Improving ESA with document similarity

  • Authors:
  • Tamara Polajnar;Nitish Aggarwal;Kartik Asooja;Paul Buitelaar

  • Affiliations:
  • Unit for Natural Language Processing, Digital Enterprise Research Institute, National University of Ireland, Galway, Ireland;Unit for Natural Language Processing, Digital Enterprise Research Institute, National University of Ireland, Galway, Ireland;Ontology Engineering Group, Universidad Politecnica de Madrid, Madrid, Spain;Unit for Natural Language Processing, Digital Enterprise Research Institute, National University of Ireland, Galway, Ireland

  • Venue:
  • ECIR'13 Proceedings of the 35th European conference on Advances in Information Retrieval
  • Year:
  • 2013

Quantified Score

Hi-index 0.00

Visualization

Abstract

Explicit semantic analysis (ESA) is a technique for computing semantic relatedness between natural language texts. It is a document-based distributional model similar to latent semantic analysis (LSA), which is often built on the Wikipedia database when it is required for general English usage.

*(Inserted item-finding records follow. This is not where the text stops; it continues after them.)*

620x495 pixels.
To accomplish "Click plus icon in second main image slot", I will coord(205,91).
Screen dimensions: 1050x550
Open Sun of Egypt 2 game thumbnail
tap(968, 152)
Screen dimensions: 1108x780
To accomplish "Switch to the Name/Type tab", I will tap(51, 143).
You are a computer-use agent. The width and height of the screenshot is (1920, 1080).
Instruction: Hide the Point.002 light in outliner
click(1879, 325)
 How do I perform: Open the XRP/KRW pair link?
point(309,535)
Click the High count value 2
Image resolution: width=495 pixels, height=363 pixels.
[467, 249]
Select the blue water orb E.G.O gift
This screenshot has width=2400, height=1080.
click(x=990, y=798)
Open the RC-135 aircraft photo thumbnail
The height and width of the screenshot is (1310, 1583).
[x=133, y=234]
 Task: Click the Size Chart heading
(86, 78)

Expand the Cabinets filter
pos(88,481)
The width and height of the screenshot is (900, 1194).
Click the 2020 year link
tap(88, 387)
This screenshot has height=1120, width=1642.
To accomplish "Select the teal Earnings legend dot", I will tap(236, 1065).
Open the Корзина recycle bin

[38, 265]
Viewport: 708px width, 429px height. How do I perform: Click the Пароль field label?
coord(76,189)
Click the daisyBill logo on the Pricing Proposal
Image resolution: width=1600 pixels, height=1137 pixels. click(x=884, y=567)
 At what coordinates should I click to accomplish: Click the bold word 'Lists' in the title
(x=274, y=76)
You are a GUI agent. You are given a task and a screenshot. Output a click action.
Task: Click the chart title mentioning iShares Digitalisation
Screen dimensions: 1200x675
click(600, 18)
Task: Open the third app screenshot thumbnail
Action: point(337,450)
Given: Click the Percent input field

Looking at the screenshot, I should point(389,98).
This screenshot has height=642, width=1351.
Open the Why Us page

Unlike LSA, however, ESA does not use dimensionality reduction, and therefore it is sometimes unable to account for similarity between words that do not co-occur with same concepts, even if their concepts themselves cover similar subjects. In the Wikipedia implementation ESA concepts are Wikipedia articles, and the Wikilinks between the articles are used to overcome the concept-similarity problem. In this paper, we provide two general solutions for integration of concept-concept similarities into the ESA model, ones that do not rely on a particular corpus structure and do not alter the explicit concept-mapping properties that distinguish ESA from models like LSA and latent Dirichlet allocation (LDA).